-- Directions for this task --
Starting at the line that contains "Image resolution: width=1072" and ending at the line that contains "This screenshot has height=786, width=982.", the lines below are to be given again exactly, with nothing added.

-- Available records --

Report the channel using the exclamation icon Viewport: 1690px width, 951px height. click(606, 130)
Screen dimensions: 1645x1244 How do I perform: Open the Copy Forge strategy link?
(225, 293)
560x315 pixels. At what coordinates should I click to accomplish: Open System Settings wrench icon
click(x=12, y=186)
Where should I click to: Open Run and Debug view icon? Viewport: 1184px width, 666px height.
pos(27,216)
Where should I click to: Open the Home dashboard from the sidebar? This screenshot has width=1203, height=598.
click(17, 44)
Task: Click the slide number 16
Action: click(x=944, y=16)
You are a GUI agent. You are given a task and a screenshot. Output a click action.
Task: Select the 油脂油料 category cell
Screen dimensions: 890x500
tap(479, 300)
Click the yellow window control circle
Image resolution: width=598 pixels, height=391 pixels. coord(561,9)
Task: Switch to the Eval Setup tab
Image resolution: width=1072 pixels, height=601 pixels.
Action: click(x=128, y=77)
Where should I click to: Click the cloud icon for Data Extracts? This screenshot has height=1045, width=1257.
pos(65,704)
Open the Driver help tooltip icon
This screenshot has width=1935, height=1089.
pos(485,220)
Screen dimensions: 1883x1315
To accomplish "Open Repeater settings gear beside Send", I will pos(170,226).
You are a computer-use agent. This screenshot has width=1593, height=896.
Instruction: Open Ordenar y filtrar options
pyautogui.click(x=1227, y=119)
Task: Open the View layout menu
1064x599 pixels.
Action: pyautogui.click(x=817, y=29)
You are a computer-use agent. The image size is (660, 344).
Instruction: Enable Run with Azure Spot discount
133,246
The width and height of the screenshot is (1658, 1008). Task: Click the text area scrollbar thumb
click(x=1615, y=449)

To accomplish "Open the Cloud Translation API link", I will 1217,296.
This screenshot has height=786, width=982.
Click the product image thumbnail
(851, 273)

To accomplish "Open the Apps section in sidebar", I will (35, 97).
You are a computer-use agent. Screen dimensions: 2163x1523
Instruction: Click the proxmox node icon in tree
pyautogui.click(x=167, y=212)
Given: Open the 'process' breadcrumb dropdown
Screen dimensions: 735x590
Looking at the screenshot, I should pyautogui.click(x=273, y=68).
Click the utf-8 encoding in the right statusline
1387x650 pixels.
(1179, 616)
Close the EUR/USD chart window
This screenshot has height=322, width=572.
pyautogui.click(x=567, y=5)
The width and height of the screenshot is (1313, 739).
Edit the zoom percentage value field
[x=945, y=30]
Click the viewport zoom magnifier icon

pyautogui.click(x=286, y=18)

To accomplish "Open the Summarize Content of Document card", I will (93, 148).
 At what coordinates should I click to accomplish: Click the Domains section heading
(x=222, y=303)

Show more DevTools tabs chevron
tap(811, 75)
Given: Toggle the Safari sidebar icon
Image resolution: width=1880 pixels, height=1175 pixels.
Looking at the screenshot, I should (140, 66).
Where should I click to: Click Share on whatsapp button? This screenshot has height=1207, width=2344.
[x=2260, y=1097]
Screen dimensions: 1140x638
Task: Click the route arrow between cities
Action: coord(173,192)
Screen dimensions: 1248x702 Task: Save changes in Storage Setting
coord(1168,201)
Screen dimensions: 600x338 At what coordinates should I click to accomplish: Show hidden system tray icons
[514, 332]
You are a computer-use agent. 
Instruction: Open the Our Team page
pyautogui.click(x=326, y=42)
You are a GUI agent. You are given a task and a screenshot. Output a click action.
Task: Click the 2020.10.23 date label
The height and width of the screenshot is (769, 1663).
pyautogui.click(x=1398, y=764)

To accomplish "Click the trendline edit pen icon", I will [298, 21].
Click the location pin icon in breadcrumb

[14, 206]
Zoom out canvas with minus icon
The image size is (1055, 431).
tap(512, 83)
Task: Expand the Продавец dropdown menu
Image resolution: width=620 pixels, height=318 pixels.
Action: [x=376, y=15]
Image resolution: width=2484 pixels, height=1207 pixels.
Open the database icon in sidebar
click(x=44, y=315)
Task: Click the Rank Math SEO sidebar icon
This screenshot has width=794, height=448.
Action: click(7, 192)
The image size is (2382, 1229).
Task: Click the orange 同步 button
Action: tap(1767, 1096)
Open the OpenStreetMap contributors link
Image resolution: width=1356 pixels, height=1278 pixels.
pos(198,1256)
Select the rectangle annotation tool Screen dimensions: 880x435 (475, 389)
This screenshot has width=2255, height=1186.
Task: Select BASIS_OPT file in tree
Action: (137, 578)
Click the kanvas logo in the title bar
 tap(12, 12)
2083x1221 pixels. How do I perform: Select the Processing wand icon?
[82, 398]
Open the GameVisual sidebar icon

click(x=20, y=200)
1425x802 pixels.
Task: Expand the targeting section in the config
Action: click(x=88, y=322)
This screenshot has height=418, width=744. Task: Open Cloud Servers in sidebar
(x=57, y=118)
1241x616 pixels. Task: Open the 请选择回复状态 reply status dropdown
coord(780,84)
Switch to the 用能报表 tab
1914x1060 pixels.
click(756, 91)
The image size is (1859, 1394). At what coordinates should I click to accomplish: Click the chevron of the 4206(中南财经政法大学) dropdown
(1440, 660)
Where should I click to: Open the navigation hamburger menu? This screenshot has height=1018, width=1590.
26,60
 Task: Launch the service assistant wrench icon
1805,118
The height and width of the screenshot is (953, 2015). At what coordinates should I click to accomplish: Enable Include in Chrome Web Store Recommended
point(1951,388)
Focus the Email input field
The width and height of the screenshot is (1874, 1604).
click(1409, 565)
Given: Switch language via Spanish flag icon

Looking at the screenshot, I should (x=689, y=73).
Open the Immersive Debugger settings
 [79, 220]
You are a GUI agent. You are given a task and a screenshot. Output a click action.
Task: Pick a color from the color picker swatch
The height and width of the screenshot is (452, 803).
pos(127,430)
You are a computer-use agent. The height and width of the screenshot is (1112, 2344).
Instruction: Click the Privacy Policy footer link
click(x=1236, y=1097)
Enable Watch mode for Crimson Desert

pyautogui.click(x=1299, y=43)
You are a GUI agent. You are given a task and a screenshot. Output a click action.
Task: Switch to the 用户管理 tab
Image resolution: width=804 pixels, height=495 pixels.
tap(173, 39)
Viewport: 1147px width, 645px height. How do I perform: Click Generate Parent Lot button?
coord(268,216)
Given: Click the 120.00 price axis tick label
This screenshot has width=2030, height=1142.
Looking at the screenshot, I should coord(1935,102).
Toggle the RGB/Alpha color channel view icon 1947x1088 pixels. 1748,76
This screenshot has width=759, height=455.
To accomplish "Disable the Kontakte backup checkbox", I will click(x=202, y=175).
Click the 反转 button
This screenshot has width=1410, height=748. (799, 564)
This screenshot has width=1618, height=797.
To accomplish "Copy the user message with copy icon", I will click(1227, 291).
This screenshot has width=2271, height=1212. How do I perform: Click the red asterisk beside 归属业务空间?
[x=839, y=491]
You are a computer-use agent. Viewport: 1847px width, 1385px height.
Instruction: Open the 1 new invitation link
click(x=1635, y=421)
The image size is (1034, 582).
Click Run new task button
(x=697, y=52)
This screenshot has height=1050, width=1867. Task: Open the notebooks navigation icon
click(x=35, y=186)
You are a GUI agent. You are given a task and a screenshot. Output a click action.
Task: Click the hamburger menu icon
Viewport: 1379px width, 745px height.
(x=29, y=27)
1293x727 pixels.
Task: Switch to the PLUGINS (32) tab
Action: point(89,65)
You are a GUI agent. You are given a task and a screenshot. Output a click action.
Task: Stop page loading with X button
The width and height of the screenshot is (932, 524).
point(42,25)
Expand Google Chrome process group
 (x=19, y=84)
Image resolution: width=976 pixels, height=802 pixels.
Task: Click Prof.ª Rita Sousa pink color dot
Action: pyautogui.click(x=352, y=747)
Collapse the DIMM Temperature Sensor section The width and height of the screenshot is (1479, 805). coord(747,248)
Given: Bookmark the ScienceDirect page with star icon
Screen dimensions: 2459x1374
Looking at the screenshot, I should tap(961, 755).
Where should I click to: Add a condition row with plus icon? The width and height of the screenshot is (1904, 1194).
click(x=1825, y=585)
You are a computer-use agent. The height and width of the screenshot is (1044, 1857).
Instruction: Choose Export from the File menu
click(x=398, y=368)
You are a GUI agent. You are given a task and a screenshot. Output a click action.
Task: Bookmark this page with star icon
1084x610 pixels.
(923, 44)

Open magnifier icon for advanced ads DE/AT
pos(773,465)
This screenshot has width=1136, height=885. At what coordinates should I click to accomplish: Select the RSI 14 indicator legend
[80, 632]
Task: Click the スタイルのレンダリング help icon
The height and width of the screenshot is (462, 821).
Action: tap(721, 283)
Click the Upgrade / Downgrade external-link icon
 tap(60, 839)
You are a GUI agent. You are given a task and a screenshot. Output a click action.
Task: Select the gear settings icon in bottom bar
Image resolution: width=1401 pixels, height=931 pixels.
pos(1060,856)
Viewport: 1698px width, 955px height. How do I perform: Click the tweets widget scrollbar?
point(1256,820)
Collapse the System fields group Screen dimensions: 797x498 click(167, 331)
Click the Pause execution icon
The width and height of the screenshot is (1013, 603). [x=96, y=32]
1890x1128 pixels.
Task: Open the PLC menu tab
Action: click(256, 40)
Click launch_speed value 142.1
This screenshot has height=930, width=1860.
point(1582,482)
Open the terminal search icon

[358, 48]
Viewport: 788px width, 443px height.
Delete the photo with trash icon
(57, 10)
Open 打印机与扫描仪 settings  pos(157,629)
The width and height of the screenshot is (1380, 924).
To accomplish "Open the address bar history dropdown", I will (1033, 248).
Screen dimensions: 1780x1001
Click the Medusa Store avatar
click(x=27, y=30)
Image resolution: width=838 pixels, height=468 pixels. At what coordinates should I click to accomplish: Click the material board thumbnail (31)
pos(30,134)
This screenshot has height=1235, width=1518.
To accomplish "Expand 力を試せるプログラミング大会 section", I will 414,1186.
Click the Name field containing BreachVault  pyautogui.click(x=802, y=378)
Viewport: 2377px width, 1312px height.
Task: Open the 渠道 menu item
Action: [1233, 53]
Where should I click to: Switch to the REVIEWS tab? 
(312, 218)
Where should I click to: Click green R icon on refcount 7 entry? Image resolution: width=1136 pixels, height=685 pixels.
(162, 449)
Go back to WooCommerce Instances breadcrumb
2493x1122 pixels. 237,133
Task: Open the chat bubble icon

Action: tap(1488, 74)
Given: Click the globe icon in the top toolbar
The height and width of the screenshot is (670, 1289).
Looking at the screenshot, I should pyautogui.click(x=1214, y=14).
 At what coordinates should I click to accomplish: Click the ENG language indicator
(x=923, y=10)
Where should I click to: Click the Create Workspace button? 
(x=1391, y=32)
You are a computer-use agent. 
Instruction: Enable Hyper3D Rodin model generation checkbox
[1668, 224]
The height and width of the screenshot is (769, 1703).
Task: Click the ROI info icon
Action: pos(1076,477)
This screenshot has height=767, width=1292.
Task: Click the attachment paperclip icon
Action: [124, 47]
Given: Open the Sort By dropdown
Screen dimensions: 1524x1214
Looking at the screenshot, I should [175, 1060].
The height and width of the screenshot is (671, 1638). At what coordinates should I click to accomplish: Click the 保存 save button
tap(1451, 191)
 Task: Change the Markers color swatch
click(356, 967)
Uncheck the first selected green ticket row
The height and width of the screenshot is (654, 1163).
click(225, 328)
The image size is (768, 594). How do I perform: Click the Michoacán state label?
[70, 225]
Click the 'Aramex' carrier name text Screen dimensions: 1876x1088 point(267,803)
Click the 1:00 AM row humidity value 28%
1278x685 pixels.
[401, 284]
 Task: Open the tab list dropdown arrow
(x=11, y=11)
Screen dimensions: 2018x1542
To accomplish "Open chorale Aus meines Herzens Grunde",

-- Exercise solution --
Image resolution: width=1072 pixels, height=601 pixels.
Action: click(x=128, y=77)
Where should I click to: Click the cloud icon for Data Extracts? This screenshot has height=1045, width=1257.
pos(65,704)
Open the Driver help tooltip icon
This screenshot has width=1935, height=1089.
pos(485,220)
Screen dimensions: 1883x1315
To accomplish "Open Repeater settings gear beside Send", I will pos(170,226).
You are a computer-use agent. This screenshot has width=1593, height=896.
Instruction: Open Ordenar y filtrar options
pyautogui.click(x=1227, y=119)
Task: Open the View layout menu
1064x599 pixels.
Action: pyautogui.click(x=817, y=29)
You are a computer-use agent. The image size is (660, 344).
Instruction: Enable Run with Azure Spot discount
133,246
The width and height of the screenshot is (1658, 1008). Task: Click the text area scrollbar thumb
click(x=1615, y=449)

To accomplish "Open the Cloud Translation API link", I will 1217,296.
This screenshot has height=786, width=982.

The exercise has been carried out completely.